According to Johnson, some parents had urged the district to reinstitute corporal punishment, and that locals have responded more favorably to the news than national outlets and social media. “We've had people actually thank us for it,” he explained to the News Leader. “The majority of people that I've run into have been supportive.”

The Supreme Court last ruled on corporal punishment in schools in 1977.Shutterstock

While most states have either outright or de facto banned corporal punishment in public schools (it is still legal in all private schools with the exception of New Jersey and Iowa), physical discipline is still legal in 19 states, mainly in the South. States’ rights to allow such punishment was last settled in the 1977 Supreme Court case Ingraham v. Wright, when the court ruled that the ban on “cruel and unusual punishment” enshrined in the Eighth Amendment only applied to the treatment of prisoners. Children at school — from pre-school to high school — they said, were not protected despite the fact that, as Susan Bitensky points out in her book Corporal Punishment of Children: A Human Rights Violation, in any other context, the act of an adult hitting another person with an object, such as a paddle commonly used in schools that allow corporal punishment, would be considered assault with a weapon, punishable under criminal law.

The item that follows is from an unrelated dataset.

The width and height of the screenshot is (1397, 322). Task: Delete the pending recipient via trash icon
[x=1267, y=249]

In this, the United States is an outlier, particularly among so-called “Western” countries. As of 2016, more than 100 countries have banned corporal punishment in schools. These bans rose meteorically in response to the 1990 United Nations Convention on the Rights of the Child, a treaty that requires nations to “take all appropriate measures to ensure that school discipline is administered in a manner consistent with the child’s human dignity” and has been ratified by every country except the United States.

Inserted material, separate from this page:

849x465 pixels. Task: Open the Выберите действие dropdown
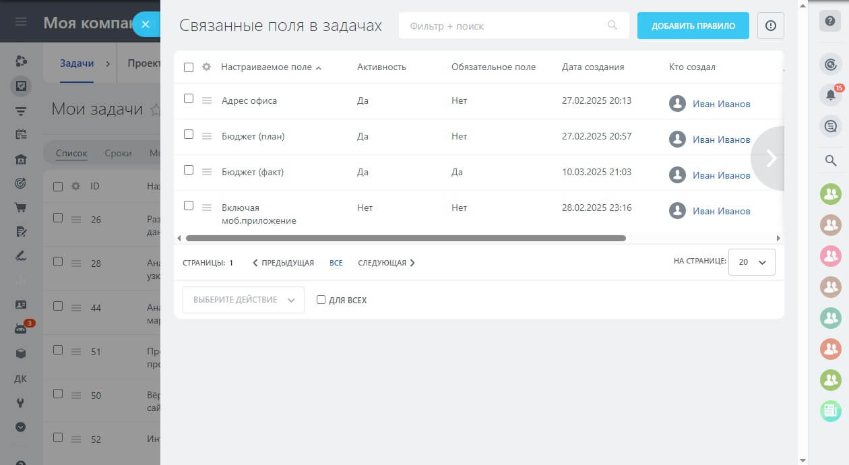243,300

The American Academy of Pediatrics has taken a similarly firm stance against corporal punishment of children, noting that painful physical punishment is associated with a bevy of adverse outcomes, including increased aggression in preschool and school-aged children, as well as mental health disorders, and — perhaps ironically to proponents — has been found to increase the likelihood of defiance and aggression.

Black children are about 50% more likely to be hit at school than their white peers.skynesher/E+/Getty Images

A 2016 paper on the prevalence of corporal punishment in American schools found that over 160,000 children in these states are subject to such punishment each year for a wide range of offenses, from fighting and bullying to dress code violations and mispronouncing words. The paper also found that Black children, especially boys, and disabled children, were disproportionately affected by corporal punishment. This assertion was reiterated by Dick Startz, a professor at the University of California, Santa Barbara; writing for the Brookings Institute in 2016, Startz found that Black children were twice as likely to endure corporal punishment at school than their white peers. An update of his work this year found that while overall numbers of corporal punishment had gone down, his previous findings remained steady.

In February of 2021, Representative Alcee Hastings, a Florida Democrat, introduced H.R. 1234 — the Ending Corporal Punishment in Schools Act of 2021 — to Congress. There has been no movement on the bill since.